As the battle lines for health care reform are being drawn – and redrawn – a silent segment of the population is strategically left out of the conversation. A group of individuals who have been deemed enemies of society, and cast away behind iron bars to fend for themselves. In California, health care in the state’s 33 prisons is so inadequate that one unnecessary death takes place per week, as inmates are often stacked in triple bunk beds in hallways and gymnasiums. With nearly twice the number of prisoners than it was designed to hold, California prisons will have to be cut by about 40,000 in the next two years – and it’s about time.

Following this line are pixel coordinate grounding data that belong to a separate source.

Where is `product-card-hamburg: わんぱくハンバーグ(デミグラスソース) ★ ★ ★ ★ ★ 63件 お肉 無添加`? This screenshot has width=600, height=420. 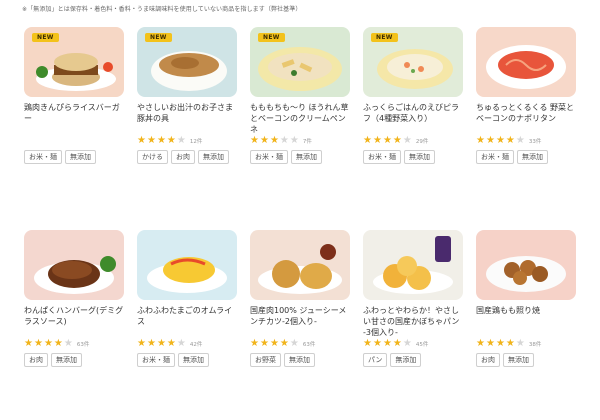
product-card-hamburg: わんぱくハンバーグ(デミグラスソース) ★ ★ ★ ★ ★ 63件 お肉 無添加 is located at coordinates (74, 298).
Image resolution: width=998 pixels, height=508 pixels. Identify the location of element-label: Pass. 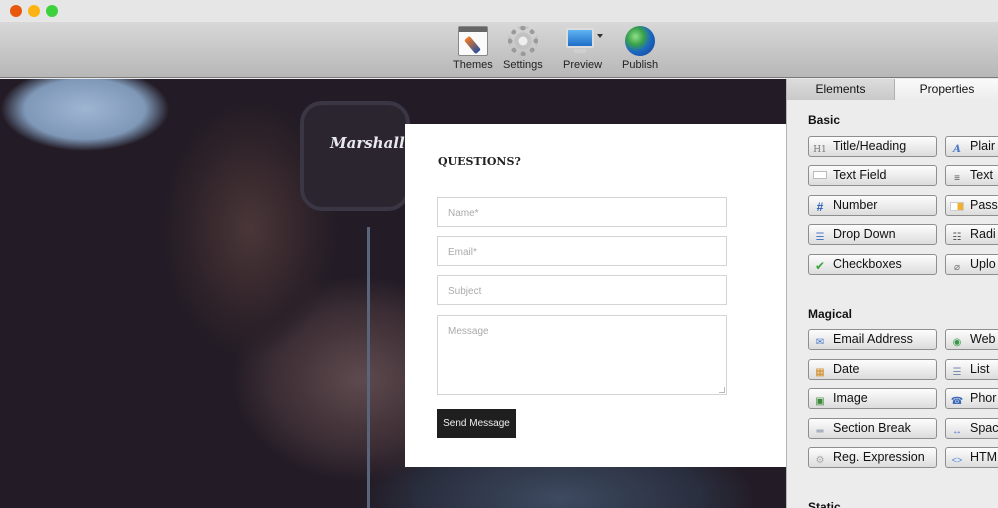
(984, 205).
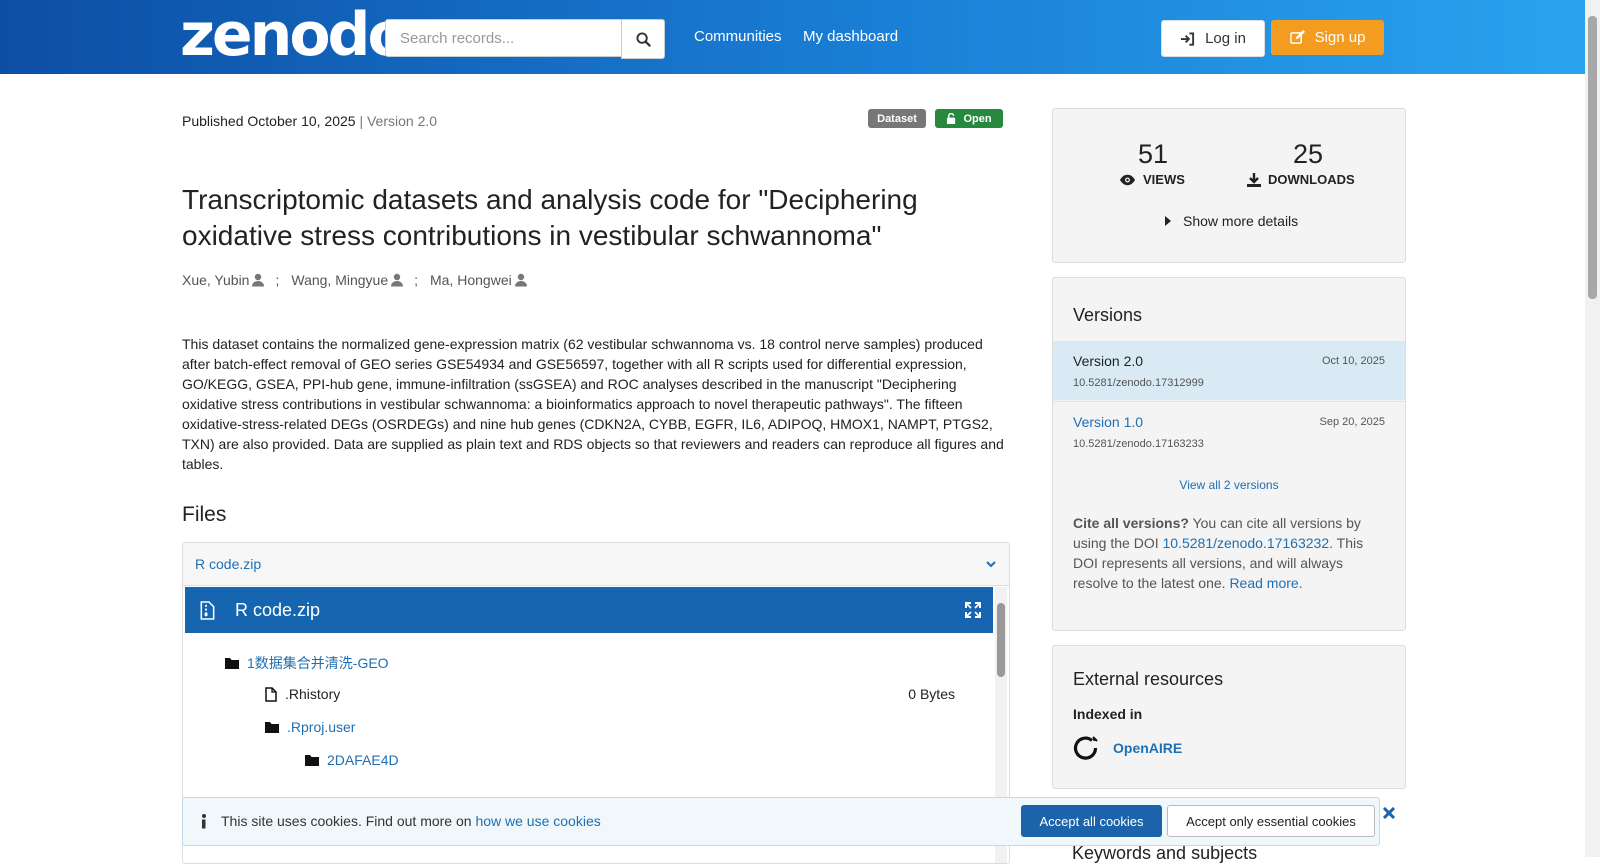 The height and width of the screenshot is (864, 1600). I want to click on version-date: Oct 10, 2025, so click(1354, 361).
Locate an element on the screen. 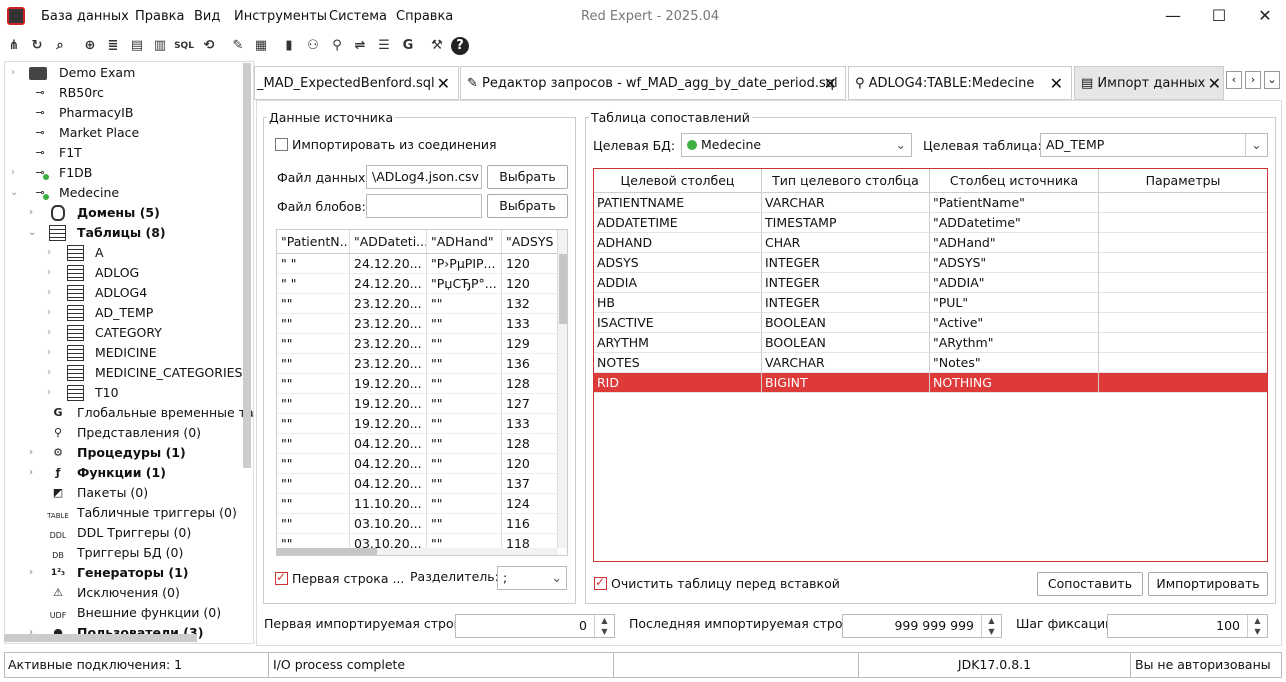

Federal judges just released a 184-page order demanding that California’s inmate population be reduced by 27%, and gave the state 45 days to come up with a plan. In what they termed an ‘unconstitutional prison health care system’, the three-judge panel concluded that disease was spreading rampantly and prisoner-on-prisoner violence was all but unavoidable. Forced to close a $26 billion dollar budget gap, California will now have to look at mechanisms to reducing its extensive prison spending, which in 2007 topped out at nearly $10 billion (approximately $49,000 for each inmate).
Whether it’s for pure economic reasons or for an actual concern over the well being of prisoners, California will hopefully serve as an example for a reversal of the ever-growing prison industrial complex. A system that unfairly profiles and detains minorities, American jails produce a vicious cycle of recidivism and community breakdown. Last year, the Pew Center on the States released a scathing report stating that one in every 100 American adults was in jail, and that an astonishing one in 15 Black adults was behind bars. According to government reports in 2007, there were three times as many Blacks in jail than in college dorms, with Latinos not far behind at 2.7 times more behind bars than in secondary schooling.